BBC Wales News Website
A woman having epileptic fits has been told will have to wait more than a year to be seen by her nearest specialist.
Ms Hilton suspects the epilepsy she had in her 20s has returned
Sandra Hilton, 52, of Cilgwyn, near Caernarfon, has seizures which often leave her exhausted for days.
New medical guidelines suggest patients needed to be seen within weeks but an epilepsy charity said Ms Hilton's likely wait was typical.
The Welsh Assembly Government said it had formed an expert group and had an action plan to reduce waiting times.
Ms Hilton first had epilepsy 20 years ago. She began having fits after the birth of her second child, but the attacks later stopped.
The signs that the fits had returned began earlier this year. Within weeks, she felt she needed help.
She said: "I went to my doctor in August. I must have had two or three then. They were not full-blown, they were partial."
Her GP referred her to the out patient clinic at Ysbyty Gwynedd in Bangor, where she was told she would have to wait up to 56 weeks for an appointment.
She said: "I was appalled but I didn't really do anything about it. I settled down to wait."
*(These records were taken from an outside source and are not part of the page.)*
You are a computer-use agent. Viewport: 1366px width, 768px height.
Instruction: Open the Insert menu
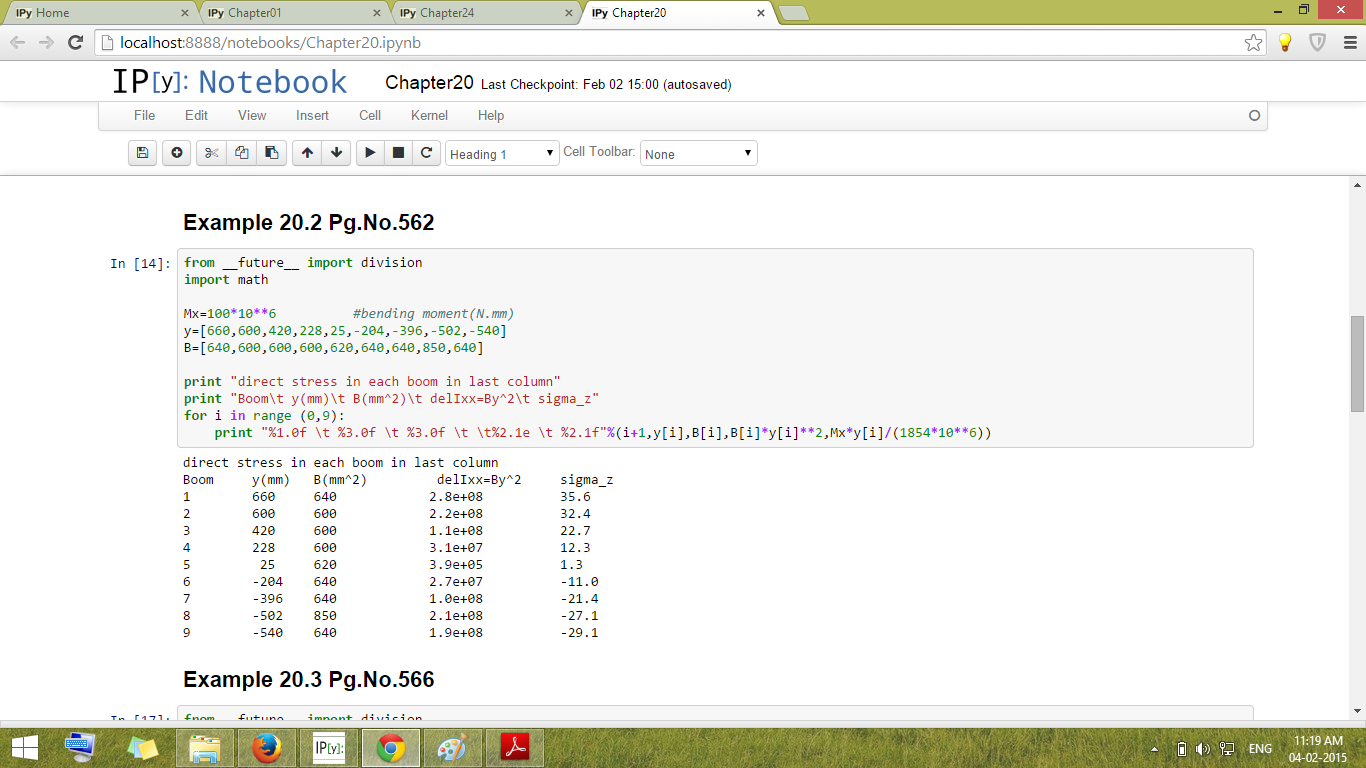[x=312, y=115]
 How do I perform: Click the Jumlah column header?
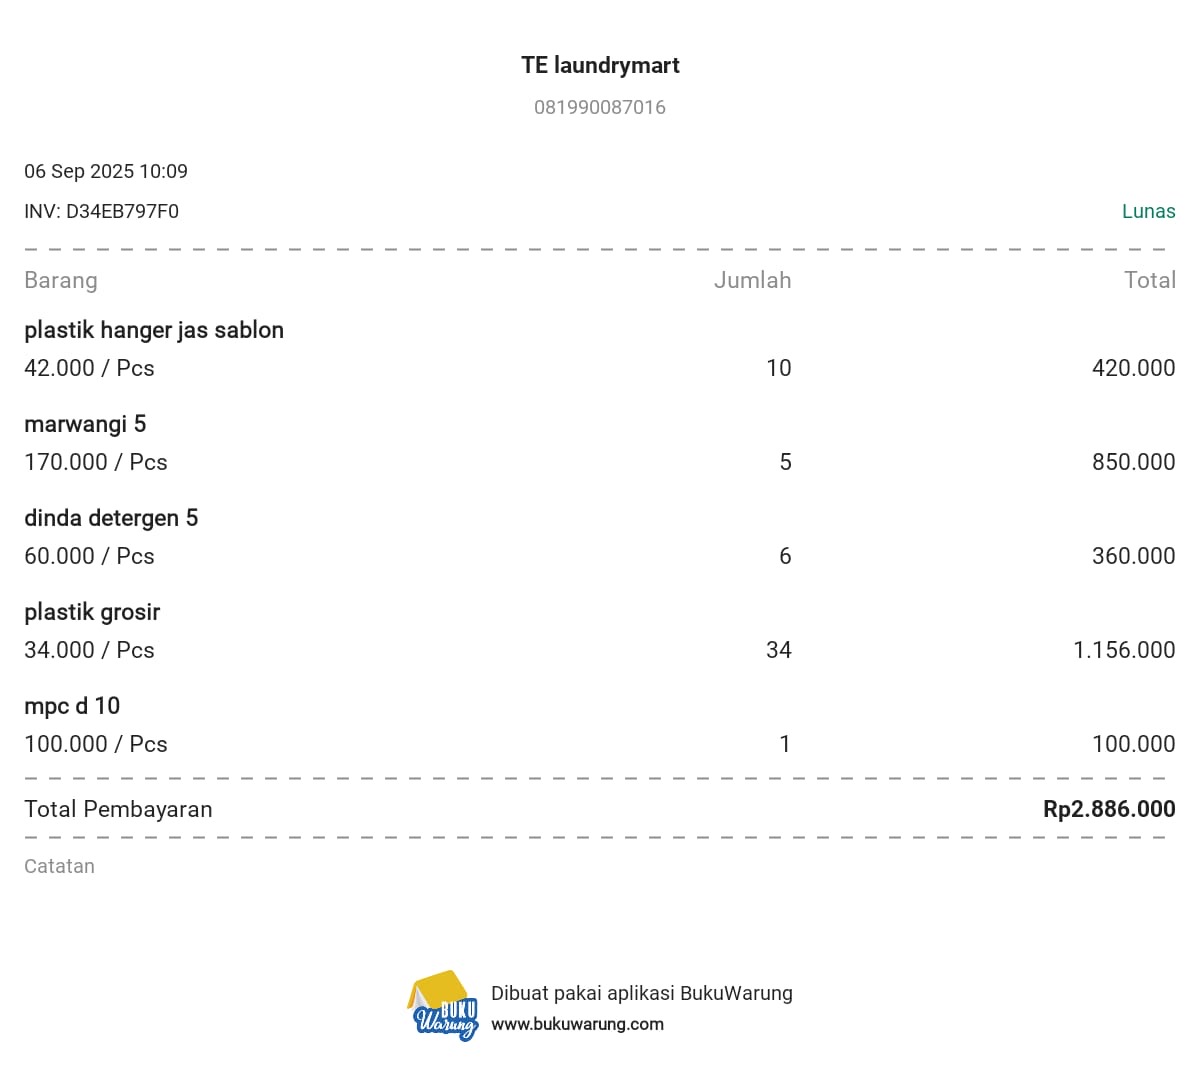point(752,280)
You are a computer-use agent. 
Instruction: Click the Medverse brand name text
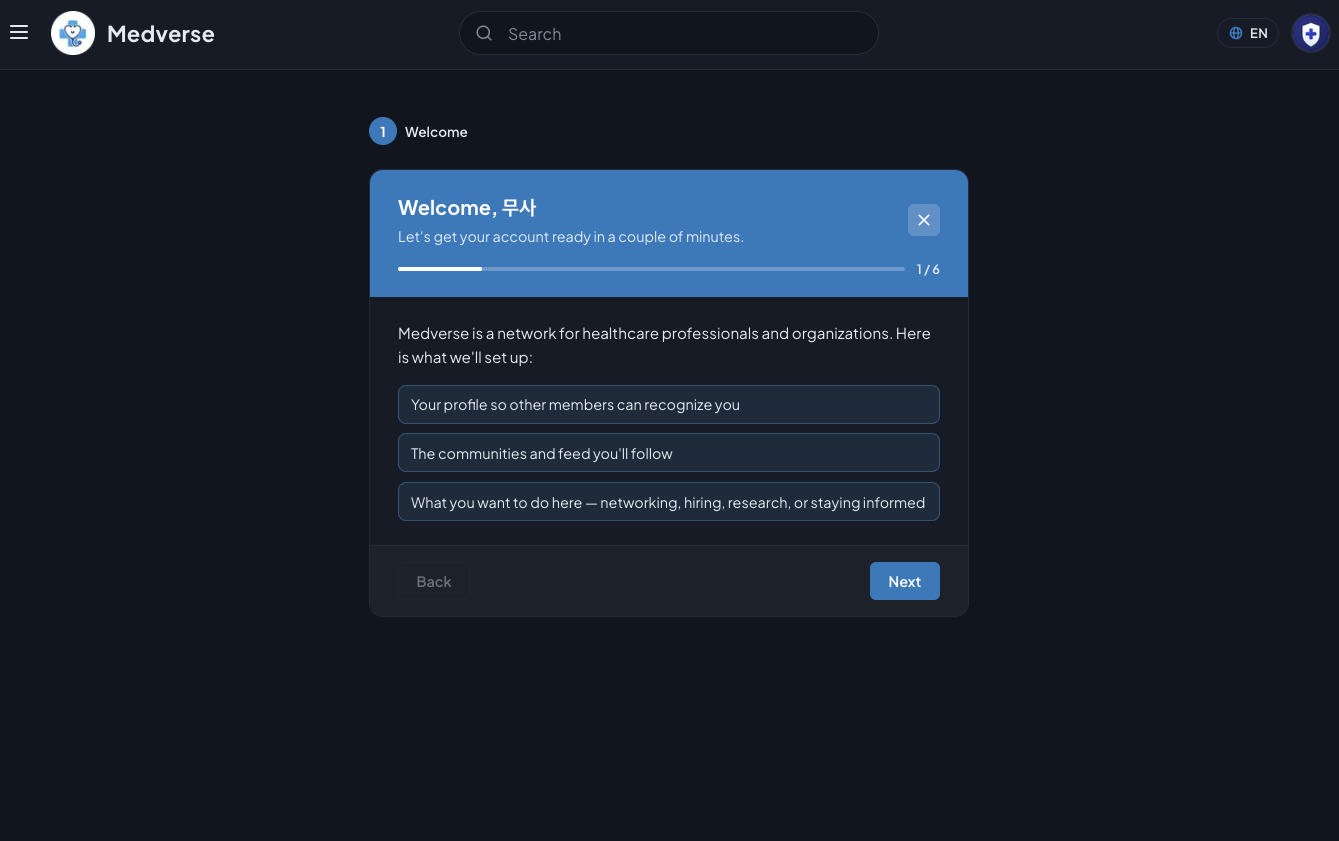161,33
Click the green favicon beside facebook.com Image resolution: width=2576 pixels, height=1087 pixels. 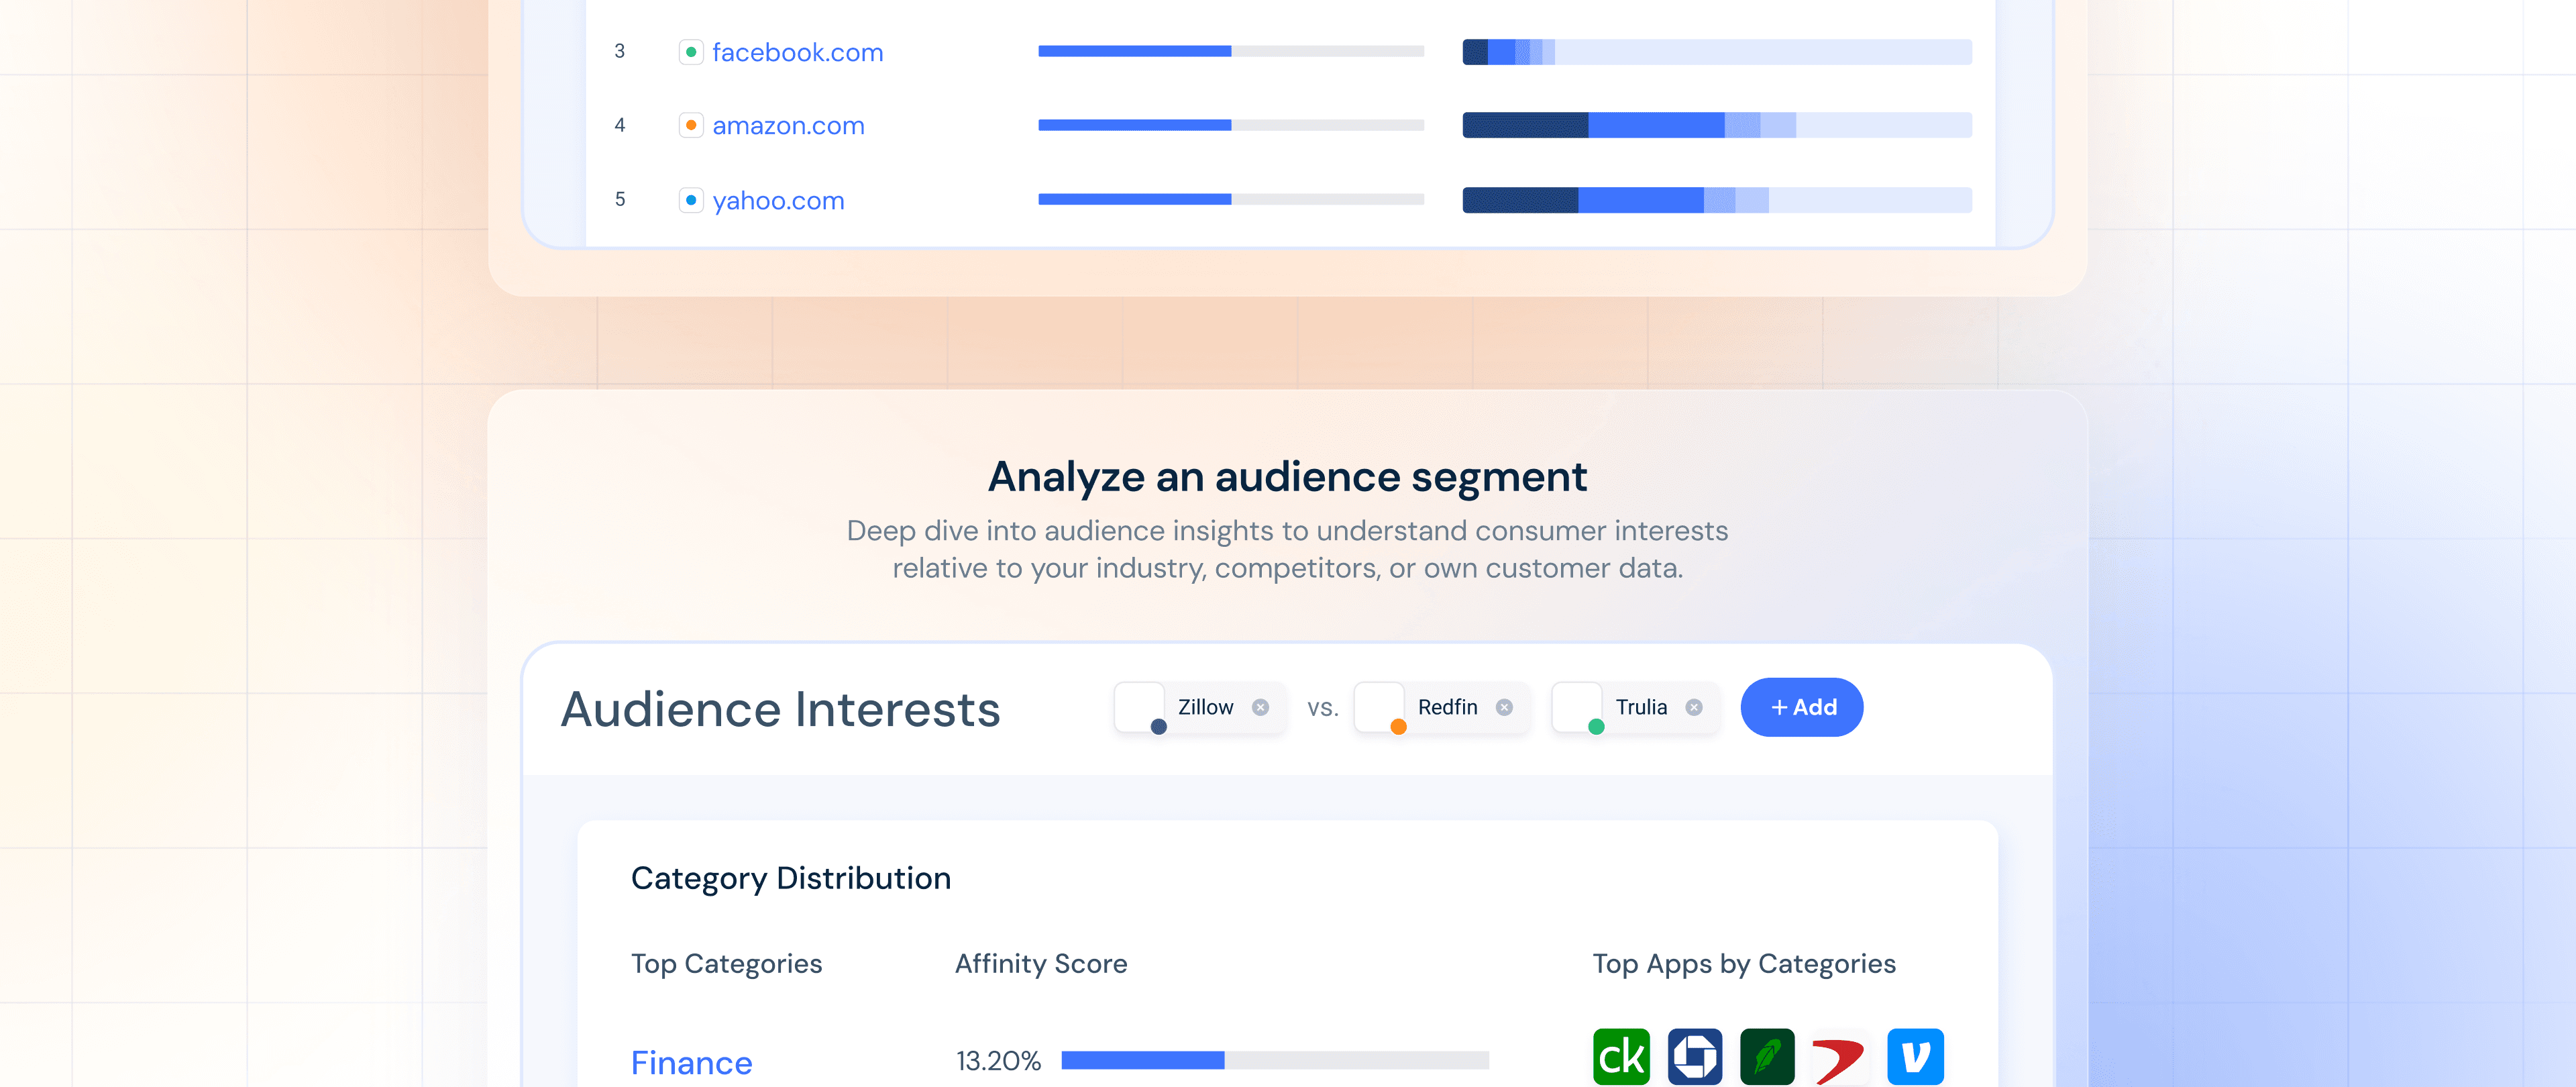[691, 52]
Ms Hilton then heard the charity Epilepsy Bereaved describe how an estimated 1,000 people in the UK die every year due to epilepsy-related events.
Up to 400 of these deaths were considered preventable with proper diagnosis and treatment, the charity said.
"When I realised how important it was to be diagnosed, I started fighting then," Ms Hilton said.
Ms Hilton said she suffered another major fit the weekend before last, but now hopes that she will be referred to a neurological unit in Liverpool, which has a fast-track referral system.
In October, the National Institute for Clinical Excellence (Nice) published guidance for Wales and England on the diagnosis and management of epilepsy in children and adults.
Its key recommendations included ensuring precise and early diagnosis, tailored drug therapy, and regular structured reviews of care, at least annually, for each patient.
Nice's recommendation is that patients with suspected seizures are seen within two weeks.
Epilepsy Bereaved estimated epilepsy affects 26,000 people in Wales.
Director Jane Hanna said senior doctors in Wales had assured her that a waiting time of 56 weeks was not uncommon, and that the problem was worse in south Wales than in north Wales.
She said: "People with uncontrolled seizures are 23 times more at risk of sudden and unexpected death in epilepsy, so it is no reassurance for someone like Sandra if she has to wait 56 weeks.
"If someone develops seizures out of the blue, then that person does need to be seen urgently."
The charity pointed to figures which showed that waiting times for neurology appointments in some hospitals in Wales can be two years or more.
North West Wales NHS Trust, which runs Ysbyty Gwynedd, said the issue was a matter for Health Commission Wales, an executive agency of the assembly government which is responsible for planning and commissioning specialist health services in Wales.
A spokesperson for the Welsh Assembly Government said the improvement of epilepsy services was being taken "very seriously".
A group of experts involved in epilepsy care - including neurology consultants, nurses, GPs, and members of the voluntary sector - had been formed, she said.
This group was developing a policy and action plan for epilepsy and was making good progress, she said.
This included setting a target of a waiting time of no more than 18 months for a first out patient appointment, she said.
"The group aims to develop a framework for the management of epilepsy, promote equal access to appropriate services and support and identify opportunities to promote awareness of epilepsy.
"We are also working very closely with the All Wales Epilepsy Forum, which includes Epilepsy Bereaved.
"Targets have also been introduced by the Service and Financial Framework to help reduce waiting times across the NHS in Wales by the end of March 2005."